Assignment - Scan the data below for the string "agent". Copy every line where it appears.

Saved data entries:

----

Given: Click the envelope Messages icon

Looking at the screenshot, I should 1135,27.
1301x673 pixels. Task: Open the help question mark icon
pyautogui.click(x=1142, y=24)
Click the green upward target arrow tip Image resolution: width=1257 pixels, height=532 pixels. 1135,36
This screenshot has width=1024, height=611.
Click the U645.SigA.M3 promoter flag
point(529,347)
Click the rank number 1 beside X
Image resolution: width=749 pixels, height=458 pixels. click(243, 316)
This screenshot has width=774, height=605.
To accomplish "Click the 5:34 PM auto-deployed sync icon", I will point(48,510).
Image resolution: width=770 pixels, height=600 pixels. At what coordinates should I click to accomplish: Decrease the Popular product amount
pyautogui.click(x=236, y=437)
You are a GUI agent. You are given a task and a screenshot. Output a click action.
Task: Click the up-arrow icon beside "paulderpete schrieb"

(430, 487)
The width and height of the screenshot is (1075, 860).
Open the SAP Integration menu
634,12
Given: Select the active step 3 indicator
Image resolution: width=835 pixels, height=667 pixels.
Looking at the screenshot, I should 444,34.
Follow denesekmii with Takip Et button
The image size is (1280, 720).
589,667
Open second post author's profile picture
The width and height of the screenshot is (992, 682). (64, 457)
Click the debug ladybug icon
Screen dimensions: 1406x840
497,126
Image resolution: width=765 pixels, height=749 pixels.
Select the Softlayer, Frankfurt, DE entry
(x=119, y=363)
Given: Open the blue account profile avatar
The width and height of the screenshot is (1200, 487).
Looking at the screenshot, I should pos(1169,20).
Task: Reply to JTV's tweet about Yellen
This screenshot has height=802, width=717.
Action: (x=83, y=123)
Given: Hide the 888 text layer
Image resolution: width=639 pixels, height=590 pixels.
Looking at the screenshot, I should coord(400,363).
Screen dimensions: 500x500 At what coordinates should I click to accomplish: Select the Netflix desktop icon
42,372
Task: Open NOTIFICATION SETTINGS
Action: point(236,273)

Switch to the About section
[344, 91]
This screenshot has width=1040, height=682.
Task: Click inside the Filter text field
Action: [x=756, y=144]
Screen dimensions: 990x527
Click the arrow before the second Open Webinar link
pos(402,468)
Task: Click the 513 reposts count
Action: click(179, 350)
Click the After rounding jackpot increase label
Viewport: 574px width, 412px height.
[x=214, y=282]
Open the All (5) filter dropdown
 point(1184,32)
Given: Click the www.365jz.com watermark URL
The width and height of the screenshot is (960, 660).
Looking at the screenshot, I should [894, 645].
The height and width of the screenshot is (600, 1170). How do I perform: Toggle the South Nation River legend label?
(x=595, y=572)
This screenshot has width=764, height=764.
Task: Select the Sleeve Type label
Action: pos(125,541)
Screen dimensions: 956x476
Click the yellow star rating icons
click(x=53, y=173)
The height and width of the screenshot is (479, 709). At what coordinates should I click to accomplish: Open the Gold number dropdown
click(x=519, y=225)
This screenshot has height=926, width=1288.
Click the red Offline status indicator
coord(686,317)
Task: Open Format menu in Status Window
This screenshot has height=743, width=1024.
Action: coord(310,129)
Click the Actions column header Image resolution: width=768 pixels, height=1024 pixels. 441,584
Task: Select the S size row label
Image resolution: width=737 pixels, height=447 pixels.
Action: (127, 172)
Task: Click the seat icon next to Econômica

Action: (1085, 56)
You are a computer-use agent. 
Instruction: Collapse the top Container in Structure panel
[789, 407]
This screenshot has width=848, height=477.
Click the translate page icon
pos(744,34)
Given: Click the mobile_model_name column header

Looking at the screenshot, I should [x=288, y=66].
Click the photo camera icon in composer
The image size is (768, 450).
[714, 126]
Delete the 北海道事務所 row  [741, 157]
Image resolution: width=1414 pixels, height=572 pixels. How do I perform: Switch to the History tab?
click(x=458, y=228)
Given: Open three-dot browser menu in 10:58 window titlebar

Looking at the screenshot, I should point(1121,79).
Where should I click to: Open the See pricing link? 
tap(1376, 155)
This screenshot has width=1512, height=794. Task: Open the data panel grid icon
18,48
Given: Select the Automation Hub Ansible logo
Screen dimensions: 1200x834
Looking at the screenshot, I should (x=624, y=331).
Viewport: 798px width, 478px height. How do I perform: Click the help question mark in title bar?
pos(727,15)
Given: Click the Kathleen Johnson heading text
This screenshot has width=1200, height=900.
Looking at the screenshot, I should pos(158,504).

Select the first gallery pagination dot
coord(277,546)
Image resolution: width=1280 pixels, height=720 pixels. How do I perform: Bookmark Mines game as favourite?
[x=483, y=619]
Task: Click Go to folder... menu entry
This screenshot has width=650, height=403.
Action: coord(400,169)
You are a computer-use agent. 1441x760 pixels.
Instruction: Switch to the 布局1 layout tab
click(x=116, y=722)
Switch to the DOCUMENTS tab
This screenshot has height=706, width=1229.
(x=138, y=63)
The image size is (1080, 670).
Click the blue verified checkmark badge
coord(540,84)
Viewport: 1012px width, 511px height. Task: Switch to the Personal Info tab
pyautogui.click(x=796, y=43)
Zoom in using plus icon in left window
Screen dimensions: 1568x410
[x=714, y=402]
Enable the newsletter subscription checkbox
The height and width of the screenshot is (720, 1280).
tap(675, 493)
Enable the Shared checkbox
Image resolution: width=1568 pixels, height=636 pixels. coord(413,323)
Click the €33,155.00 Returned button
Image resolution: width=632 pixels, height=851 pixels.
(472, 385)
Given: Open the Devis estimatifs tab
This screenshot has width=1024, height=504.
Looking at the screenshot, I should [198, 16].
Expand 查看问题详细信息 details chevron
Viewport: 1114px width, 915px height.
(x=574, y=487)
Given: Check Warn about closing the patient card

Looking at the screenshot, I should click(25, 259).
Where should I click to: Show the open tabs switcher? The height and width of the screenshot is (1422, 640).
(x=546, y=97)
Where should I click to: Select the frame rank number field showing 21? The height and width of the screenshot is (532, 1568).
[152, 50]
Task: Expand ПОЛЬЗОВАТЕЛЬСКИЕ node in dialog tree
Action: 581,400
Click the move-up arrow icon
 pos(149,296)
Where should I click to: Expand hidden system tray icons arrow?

----

Task answer -
You are a GUI agent. You are given a task and a screenshot. Output a click action.
You are a computer-use agent. 
You are a computer-use agent. 1441x760 pixels.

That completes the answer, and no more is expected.